L’Oms sapeva dell’Ebola. Ma non lo disse subito per “ragioni economiche”

20 Mar 2015 12:15 - di Giorgio Sigona

Ai primi di giugno dello scorso anno l’epidemia di Ebola registrata in Guinea fu la più grave mai verificatasi in termini di vittime. I lavoratori stranieri furono evacuati. I più importanti luminari impegnati sul fronte delle epidemie avvertirono che il virus avrebbe potuto presto espandersi in tutta l’Africa occidentale. Ma l’Oms (Organizzazione Mondiale della Sanità) non lanciò l’allarme fino ad agosto, nonostante i dirigenti in Africa avessero proposto di farlo in giugno, secondo quanto ha scoperto l’Associated Press.

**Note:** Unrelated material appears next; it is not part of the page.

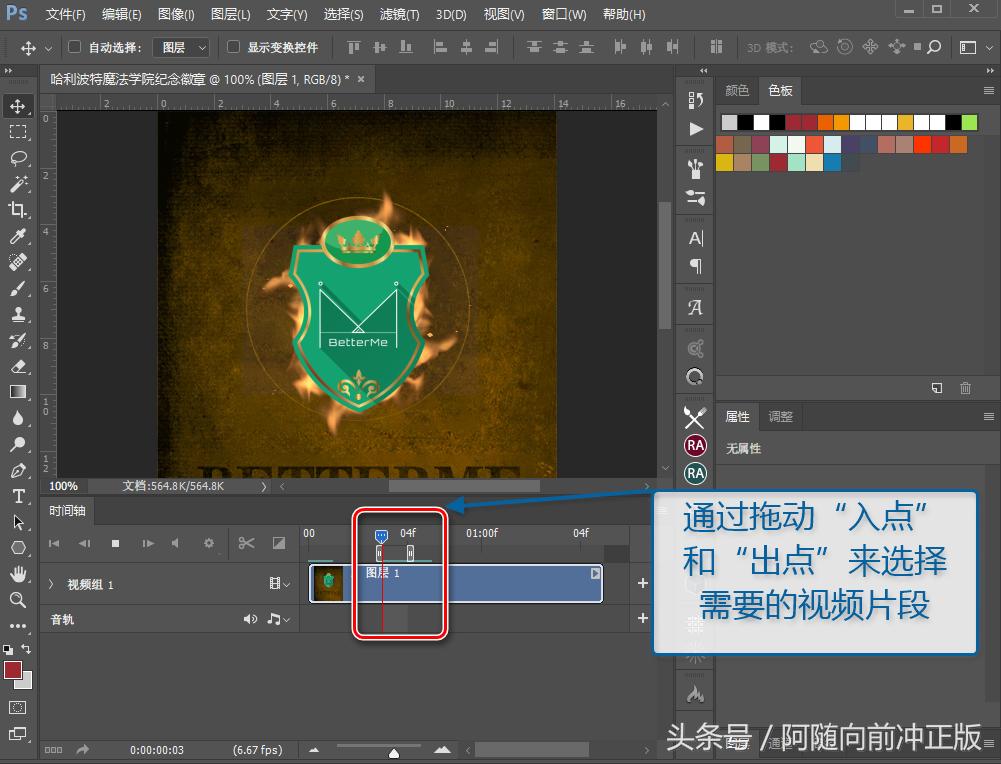
Task: Click the Create New Swatch icon
Action: pos(937,388)
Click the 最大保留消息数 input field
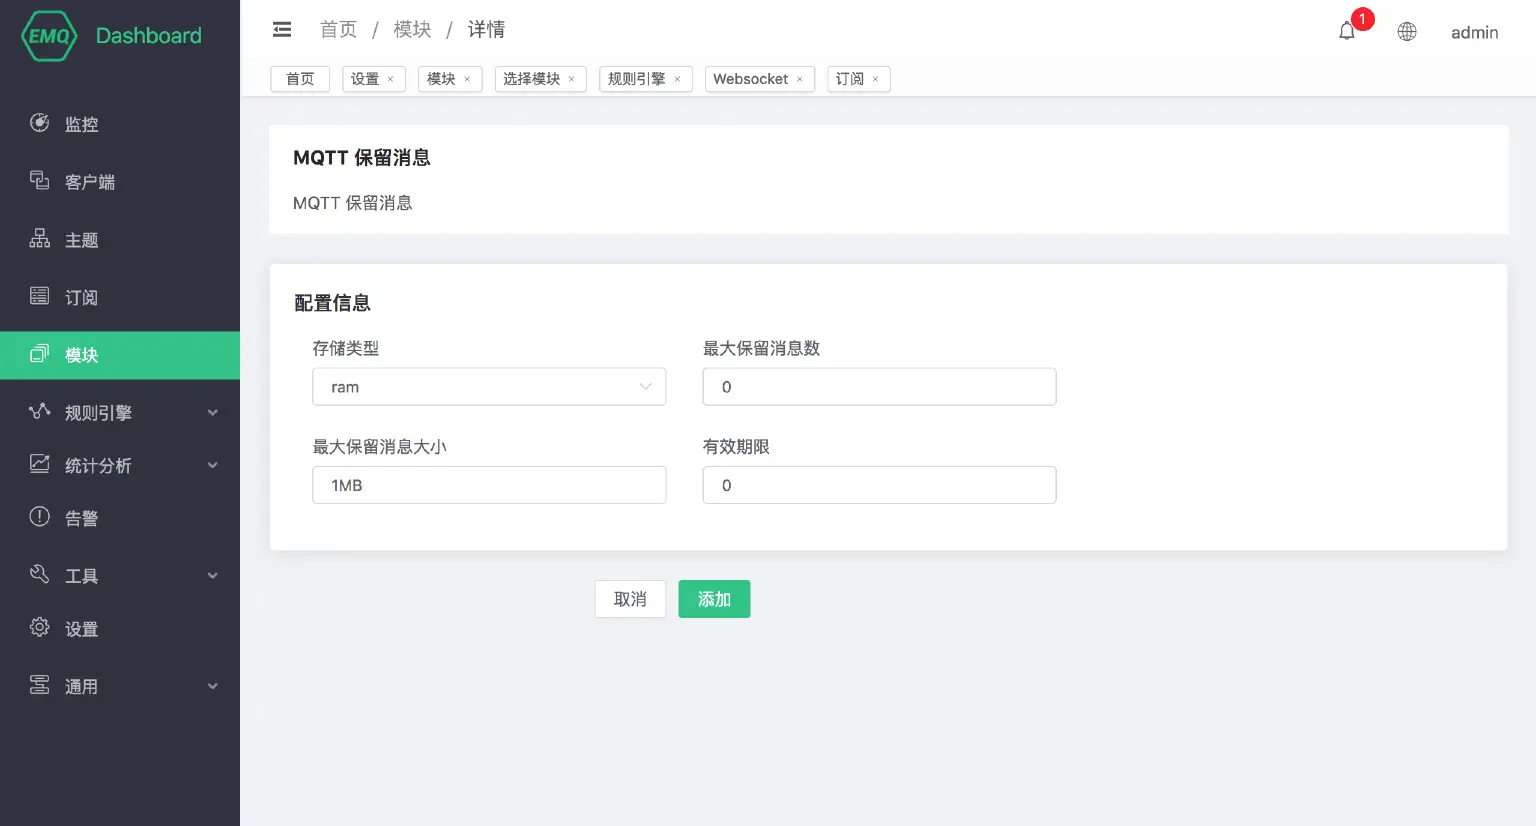1536x826 pixels. pos(878,386)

Ebola, il ritardo dell’Oms

Il ritardo di due mesi, osservano alcuni, può essere costato molte vite umane. Più di 10.000 persone si crede siano state uccise dal virus da quando l’Oms per la prima volta rivelò l’esplosione un anno fa. L’Oms dice che l’espansione del virus fu senza precedenti e attribuisce la responsabilità del ritardo a diversi fattori, tra i quali la mancanza di risorse e di intelligenze sul campo. Documenti interni ottenuti dalla Asociated Press, tuttavia, dimostrano che i top manager dell’Oms vennero informati di quanto la situazione fosse disastrosa. Ma aspettarono a dichiarare un’emergenza in parte perché l’annuncio avrebbe potuto far arrabbiare i paesi coinvolti, interferendo coi loro interessi minerari o provocando limitazioni nel tradizionale pellegrinaggio di ottobre dei musulmani alla Mecca.

 L’emergenza per l’Ebola? «Ultima spiaggia»

Dichiarare un’emergenza era «un’ultima spiaggia», disse la dottoressa Sylvie Briand, direttrice del dipartimento malattie pandemiche ed epidemiche, in una mail del 5 giugno 2014 ai colleghi che ventilarono l’idea dell’annuncio immediato. «Può essere più efficace usare altri mezzi diplomatici per ora», aggiunse. Cinque giorni dopo la mail della dottoressa Briand, la direttrice generale dell’Oms Margaret Chan ricevette una relazione che avvisava di episodi di Ebola prossimi a manifestarsi in Mali, Costa d’Avorio e Guinea Bissau. Ma si continuò a dire che dichiarare un’emergenza internazionale o anche creare un comitato per discutere la situazione «poteva essere visto come un atto ostile». Tra le voci in disaccordo con questa impostazione quella di Michael Osterholm, esperto di malattie infettive dell’Università del Minnesota: «È come dire che non vuoi chiamare i vigili del fuoco perché temi che gli autocarri possano creare disturbo», fu il suo commento.